SET EXERCISE.
Edit everything from the line containing "is (486, 575)." down to the line containing "will [421, 292].": give those entries again with "Waist" replaced by "Hip" and nothing else changed.

PROVIDED ENTRIES.
◆ ◆ ◆ ◆

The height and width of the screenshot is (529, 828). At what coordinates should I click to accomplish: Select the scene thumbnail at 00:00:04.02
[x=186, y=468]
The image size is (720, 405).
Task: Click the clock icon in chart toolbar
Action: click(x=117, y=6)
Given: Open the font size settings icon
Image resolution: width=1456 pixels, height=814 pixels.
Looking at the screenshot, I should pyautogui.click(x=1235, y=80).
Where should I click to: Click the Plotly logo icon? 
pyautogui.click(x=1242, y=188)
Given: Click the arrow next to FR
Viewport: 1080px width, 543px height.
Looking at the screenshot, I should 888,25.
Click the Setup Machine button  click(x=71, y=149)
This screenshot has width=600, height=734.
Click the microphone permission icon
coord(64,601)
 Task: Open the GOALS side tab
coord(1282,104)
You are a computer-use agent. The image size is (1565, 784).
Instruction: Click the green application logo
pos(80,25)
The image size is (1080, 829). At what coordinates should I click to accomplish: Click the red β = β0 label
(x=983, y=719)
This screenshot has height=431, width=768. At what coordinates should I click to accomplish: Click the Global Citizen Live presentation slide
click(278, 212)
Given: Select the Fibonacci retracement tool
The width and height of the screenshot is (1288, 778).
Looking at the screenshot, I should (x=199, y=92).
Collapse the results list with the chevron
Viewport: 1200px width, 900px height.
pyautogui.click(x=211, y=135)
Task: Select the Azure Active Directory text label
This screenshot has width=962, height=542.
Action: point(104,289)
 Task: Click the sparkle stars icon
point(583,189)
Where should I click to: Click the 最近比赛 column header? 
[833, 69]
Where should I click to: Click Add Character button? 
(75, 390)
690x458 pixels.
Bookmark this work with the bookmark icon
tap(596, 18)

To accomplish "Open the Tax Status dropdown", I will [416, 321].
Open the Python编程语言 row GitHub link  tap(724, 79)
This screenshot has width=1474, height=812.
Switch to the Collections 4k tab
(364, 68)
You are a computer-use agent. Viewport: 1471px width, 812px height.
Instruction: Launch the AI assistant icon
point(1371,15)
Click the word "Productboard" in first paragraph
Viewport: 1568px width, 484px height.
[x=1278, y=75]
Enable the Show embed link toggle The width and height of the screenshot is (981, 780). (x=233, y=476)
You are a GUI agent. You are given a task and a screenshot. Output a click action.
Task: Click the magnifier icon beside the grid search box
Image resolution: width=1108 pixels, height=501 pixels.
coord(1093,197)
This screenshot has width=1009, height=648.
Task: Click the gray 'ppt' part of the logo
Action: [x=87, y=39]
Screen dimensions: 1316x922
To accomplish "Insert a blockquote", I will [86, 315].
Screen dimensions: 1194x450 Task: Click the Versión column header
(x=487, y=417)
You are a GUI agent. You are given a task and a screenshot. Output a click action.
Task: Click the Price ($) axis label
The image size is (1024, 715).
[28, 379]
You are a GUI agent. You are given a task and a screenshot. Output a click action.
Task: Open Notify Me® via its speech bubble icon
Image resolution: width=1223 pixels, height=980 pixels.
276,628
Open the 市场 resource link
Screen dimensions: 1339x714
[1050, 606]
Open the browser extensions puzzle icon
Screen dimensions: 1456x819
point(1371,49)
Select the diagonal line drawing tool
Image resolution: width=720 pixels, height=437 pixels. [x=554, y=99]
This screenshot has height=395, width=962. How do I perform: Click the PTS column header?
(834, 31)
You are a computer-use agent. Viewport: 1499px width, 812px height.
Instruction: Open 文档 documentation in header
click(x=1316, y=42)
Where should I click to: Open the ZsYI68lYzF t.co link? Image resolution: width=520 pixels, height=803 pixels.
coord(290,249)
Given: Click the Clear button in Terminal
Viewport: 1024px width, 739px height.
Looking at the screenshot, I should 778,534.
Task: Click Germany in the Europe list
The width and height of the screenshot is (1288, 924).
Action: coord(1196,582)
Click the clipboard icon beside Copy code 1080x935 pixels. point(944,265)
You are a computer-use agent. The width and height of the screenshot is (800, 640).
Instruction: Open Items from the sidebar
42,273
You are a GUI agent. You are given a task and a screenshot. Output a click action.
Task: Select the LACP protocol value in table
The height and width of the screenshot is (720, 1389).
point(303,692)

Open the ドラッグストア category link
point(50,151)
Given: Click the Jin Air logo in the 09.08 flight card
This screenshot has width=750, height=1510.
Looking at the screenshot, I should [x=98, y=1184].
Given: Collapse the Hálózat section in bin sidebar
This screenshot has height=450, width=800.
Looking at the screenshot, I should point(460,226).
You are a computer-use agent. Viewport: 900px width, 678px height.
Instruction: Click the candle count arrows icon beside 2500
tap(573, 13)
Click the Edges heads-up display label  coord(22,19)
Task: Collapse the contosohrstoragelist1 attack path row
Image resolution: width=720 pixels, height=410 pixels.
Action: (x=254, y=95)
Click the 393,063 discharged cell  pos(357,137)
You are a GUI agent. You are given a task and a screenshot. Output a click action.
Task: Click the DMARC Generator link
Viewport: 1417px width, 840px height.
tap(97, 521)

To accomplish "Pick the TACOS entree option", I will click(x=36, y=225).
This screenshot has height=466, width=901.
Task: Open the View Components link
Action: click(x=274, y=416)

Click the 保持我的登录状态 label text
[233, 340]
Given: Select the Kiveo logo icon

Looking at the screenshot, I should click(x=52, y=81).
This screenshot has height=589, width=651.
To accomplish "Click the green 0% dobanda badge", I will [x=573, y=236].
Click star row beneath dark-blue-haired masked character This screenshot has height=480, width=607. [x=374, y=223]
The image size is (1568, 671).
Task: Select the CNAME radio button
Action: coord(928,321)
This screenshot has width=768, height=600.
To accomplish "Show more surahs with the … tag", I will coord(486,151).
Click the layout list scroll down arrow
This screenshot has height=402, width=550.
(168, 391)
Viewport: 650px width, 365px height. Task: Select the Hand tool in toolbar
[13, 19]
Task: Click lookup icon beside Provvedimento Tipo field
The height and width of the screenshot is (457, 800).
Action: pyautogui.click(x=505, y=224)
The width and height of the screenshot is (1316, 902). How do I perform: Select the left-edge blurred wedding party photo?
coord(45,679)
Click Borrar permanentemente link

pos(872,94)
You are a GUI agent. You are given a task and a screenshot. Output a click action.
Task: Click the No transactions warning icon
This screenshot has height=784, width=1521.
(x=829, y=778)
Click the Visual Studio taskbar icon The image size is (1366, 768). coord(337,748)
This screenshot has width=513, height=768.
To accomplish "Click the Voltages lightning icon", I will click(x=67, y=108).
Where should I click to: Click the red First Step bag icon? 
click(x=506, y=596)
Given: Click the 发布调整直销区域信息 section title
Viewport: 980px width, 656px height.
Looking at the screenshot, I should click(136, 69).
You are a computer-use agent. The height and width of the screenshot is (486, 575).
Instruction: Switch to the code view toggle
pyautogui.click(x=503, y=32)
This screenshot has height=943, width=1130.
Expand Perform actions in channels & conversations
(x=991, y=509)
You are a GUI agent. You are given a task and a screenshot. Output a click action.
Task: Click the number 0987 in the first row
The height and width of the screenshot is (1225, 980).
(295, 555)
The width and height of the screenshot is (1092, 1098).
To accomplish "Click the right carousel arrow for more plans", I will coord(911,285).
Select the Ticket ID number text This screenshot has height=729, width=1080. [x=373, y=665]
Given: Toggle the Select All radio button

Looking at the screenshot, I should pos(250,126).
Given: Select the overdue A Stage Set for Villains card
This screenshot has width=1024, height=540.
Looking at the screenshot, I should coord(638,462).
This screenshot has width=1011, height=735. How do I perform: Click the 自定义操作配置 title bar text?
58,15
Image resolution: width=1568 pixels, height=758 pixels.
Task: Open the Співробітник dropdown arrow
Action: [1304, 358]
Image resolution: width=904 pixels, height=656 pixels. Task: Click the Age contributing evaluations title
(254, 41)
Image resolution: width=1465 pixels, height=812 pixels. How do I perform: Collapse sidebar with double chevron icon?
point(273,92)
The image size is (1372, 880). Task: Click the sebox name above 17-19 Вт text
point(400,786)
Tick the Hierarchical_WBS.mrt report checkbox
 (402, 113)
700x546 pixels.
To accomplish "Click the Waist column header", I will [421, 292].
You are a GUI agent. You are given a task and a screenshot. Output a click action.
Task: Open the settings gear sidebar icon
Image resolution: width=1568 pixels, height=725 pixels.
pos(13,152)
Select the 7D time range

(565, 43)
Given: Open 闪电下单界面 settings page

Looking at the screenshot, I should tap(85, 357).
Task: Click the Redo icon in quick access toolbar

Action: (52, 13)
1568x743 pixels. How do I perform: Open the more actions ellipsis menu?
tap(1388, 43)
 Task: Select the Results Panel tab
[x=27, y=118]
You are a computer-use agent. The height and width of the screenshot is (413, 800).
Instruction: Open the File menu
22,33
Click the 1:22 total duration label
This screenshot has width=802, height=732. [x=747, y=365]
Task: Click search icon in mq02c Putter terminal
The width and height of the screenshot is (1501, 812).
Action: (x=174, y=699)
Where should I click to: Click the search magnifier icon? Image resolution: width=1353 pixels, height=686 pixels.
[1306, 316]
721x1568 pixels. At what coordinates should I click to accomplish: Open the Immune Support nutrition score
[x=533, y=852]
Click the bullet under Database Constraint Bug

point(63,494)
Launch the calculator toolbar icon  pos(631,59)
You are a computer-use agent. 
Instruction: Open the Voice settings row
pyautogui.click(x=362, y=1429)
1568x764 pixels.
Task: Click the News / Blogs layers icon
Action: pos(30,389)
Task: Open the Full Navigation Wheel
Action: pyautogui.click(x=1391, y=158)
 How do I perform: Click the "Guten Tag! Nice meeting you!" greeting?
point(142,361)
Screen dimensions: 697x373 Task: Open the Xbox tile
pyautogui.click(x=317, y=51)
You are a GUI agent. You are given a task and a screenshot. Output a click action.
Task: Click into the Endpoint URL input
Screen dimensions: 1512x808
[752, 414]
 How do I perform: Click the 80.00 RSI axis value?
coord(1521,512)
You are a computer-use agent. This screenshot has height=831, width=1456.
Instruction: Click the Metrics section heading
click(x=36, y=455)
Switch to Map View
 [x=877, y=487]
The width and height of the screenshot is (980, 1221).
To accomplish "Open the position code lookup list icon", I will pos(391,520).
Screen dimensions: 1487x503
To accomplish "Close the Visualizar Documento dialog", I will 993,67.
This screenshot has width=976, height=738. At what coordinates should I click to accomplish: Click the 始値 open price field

◆ ◆ ◆ ◆

OUTPUT FOR THIS EXERCISE.
You are a computer-use agent. The height and width of the screenshot is (486, 575).
Instruction: Switch to the code view toggle
pyautogui.click(x=503, y=32)
This screenshot has height=943, width=1130.
Expand Perform actions in channels & conversations
(x=991, y=509)
You are a GUI agent. You are given a task and a screenshot. Output a click action.
Task: Click the number 0987 in the first row
The height and width of the screenshot is (1225, 980).
(295, 555)
The width and height of the screenshot is (1092, 1098).
To accomplish "Click the right carousel arrow for more plans", I will coord(911,285).
Select the Ticket ID number text This screenshot has height=729, width=1080. [x=373, y=665]
Given: Toggle the Select All radio button

Looking at the screenshot, I should pos(250,126).
Given: Select the overdue A Stage Set for Villains card
This screenshot has width=1024, height=540.
Looking at the screenshot, I should coord(638,462).
This screenshot has width=1011, height=735. How do I perform: Click the 自定义操作配置 title bar text?
58,15
Image resolution: width=1568 pixels, height=758 pixels.
Task: Open the Співробітник dropdown arrow
Action: [1304, 358]
Image resolution: width=904 pixels, height=656 pixels. Task: Click the Age contributing evaluations title
(254, 41)
Image resolution: width=1465 pixels, height=812 pixels. How do I perform: Collapse sidebar with double chevron icon?
point(273,92)
The image size is (1372, 880). Task: Click the sebox name above 17-19 Вт text
point(400,786)
Tick the Hierarchical_WBS.mrt report checkbox
 (402, 113)
700x546 pixels.
To accomplish "Click the Hip column header", I will [421, 292].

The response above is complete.